Working with an engine manufacturer that’s willing to listen to its customers, bring the right technical expertise to the table and continuously improve its products is important to Energy Transfer — and it’s a big reason this Texas-based mid-streamer chooses Cat® engines for the majority of its gas compression fleet. The company’s recent experiences with the G3520 offer a perfect example.
Energy Transfer operates a range of Cat natural-gas-fueled products, from 95hp G3304s driving generators in remote areas all the way up to 8,180hp G16CM34s transmitting gas on interstate pipelines. Included in the mix are a number of 1,725hp G3520 engines.
Donnie Wesneski, reliability manager for the company’s central Texas region, is a big fan of the G3520 model for two primary reasons. One, because it delivers similar horsepower in a smaller package than a G3606, making it more cost-effective to set and relocate as volumes swing. And two, because the numbers show the G3520 saves the company significant money over the life of the engine.
“Even though their cost per horsepower is the same, total cost of ownership through one lifecycle is approximately $377,000 less with the G3520 compared to the G3606,” Wesneski says. “We save about $32,000 a year in maintenance and operating costs for the same amount of work. Those funds can then be used for capital projects.”
New model delivers big improvements
In a quest for continuous product improvement, Caterpillar introduced the G3520J in 2017. This new model, like all the latest Cat G3500 series engines, features water-cooled exhaust manifolds and improved heat shielding.
Energy Transfer had the opportunity to test a new 3520J on one of its sites, and Wesneski reports a number of benefits:
“For the midstream industry, reliability of the equipment is crucial to our bottom line,” Wesneski says. “If a unit down causes gas curtailment, then that revenue is lost forever with no recourse.”

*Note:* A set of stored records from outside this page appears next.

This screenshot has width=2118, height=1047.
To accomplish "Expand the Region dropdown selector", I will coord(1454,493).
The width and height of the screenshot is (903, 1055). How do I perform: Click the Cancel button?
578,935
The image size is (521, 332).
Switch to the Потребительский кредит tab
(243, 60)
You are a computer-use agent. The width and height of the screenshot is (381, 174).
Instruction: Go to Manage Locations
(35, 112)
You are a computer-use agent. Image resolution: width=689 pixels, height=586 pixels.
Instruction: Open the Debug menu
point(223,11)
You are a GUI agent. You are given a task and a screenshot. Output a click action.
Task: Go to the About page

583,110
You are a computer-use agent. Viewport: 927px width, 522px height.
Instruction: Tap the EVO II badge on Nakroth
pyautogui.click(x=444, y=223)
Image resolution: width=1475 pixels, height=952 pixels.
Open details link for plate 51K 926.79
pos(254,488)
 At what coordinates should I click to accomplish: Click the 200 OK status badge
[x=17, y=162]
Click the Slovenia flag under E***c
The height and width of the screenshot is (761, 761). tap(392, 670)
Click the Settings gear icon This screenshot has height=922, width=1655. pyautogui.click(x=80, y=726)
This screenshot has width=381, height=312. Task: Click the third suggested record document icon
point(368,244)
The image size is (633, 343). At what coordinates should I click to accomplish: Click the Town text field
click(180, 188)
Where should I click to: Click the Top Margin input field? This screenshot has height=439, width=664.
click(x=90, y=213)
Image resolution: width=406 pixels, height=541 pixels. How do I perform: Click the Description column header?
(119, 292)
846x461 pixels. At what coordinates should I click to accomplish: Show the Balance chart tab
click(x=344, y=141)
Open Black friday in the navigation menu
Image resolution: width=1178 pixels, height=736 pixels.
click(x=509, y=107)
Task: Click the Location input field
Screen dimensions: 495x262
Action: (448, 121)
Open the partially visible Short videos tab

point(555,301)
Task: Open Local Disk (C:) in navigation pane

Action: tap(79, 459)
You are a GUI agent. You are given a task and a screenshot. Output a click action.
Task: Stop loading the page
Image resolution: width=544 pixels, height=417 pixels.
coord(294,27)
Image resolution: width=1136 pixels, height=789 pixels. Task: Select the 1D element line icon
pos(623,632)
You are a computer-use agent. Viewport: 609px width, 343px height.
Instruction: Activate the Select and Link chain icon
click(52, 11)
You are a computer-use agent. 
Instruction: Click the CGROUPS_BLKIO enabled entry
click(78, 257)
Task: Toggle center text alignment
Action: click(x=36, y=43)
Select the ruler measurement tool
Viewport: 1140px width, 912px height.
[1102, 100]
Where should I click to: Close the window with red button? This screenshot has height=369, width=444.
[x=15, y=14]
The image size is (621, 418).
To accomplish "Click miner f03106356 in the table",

Less maintenance, longer life top the list of advantages
Making a good engine — the G3520B — even better with the introduction of the G3520J model was Caterpillar’s goal, and Wesneski believes the company has achieved it. Less maintenance is required to maintain good runtime averages, he says, and there have been fewer failures and fewer callouts on critical equipment due to heat-associated failures.
In addition, though he doesn’t have enough data yet to substantiate the savings, Wesneski believes the heat reduction will lessen power valve recession substantially — enabling Energy Transfer to extend top-end life from 24,000 to 32,000 hours.
“Hands down, the J is the better performer,” Wesneski says. “That’s what’s so enjoyable about working with the Caterpillar team. There’s always someone willing to dive in and try to make things better. There’s always an answer.”